■ Goal of the exercise ■
Copy out the rows below without any change, beginning at the line that contains "The height and width of the screenshot is (775, 1377)." and ending after the line that contains "coord(198,24)".

Rows excerpted from a collection
____
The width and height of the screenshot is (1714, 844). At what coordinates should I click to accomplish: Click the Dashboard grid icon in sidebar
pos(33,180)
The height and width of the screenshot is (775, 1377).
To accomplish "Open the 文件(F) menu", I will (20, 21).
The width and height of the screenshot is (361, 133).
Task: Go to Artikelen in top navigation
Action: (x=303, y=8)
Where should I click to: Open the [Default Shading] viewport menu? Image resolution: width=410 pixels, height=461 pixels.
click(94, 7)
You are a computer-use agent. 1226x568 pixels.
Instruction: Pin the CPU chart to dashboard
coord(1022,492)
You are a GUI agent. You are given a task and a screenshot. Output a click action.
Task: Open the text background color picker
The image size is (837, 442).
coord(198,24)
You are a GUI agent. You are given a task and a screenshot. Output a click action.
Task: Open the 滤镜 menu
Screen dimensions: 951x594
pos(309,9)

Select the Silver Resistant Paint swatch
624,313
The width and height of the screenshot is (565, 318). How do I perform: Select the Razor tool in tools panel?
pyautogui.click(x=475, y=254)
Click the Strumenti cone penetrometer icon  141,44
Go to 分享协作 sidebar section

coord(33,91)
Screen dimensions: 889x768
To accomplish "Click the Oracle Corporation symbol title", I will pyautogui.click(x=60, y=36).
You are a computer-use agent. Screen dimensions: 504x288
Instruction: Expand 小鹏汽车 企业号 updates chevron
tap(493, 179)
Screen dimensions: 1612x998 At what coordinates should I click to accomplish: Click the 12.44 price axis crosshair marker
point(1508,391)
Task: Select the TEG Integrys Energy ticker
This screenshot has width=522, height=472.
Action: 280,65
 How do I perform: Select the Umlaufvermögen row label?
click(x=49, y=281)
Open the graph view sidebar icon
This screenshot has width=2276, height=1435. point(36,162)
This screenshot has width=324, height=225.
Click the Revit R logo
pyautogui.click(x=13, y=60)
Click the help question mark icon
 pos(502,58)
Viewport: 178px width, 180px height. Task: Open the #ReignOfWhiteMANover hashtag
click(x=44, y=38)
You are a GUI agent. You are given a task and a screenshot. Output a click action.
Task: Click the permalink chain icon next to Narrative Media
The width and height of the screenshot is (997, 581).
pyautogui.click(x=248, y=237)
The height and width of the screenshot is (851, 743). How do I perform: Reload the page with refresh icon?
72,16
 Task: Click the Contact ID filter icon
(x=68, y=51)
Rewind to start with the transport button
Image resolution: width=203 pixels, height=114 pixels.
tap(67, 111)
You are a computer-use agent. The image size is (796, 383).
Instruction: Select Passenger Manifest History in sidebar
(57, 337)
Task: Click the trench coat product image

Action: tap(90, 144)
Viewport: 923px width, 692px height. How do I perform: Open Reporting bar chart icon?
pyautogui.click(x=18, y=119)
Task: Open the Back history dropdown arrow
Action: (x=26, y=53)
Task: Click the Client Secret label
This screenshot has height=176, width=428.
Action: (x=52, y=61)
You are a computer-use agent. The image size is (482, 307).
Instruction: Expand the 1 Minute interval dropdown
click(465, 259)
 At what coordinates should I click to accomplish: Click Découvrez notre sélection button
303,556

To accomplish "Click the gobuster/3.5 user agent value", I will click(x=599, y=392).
____
■ Output for this task ■
The height and width of the screenshot is (775, 1377).
To accomplish "Open the 文件(F) menu", I will (20, 21).
The width and height of the screenshot is (361, 133).
Task: Go to Artikelen in top navigation
Action: (x=303, y=8)
Where should I click to: Open the [Default Shading] viewport menu? Image resolution: width=410 pixels, height=461 pixels.
click(94, 7)
You are a computer-use agent. 1226x568 pixels.
Instruction: Pin the CPU chart to dashboard
coord(1022,492)
You are a GUI agent. You are given a task and a screenshot. Output a click action.
Task: Open the text background color picker
The image size is (837, 442).
coord(198,24)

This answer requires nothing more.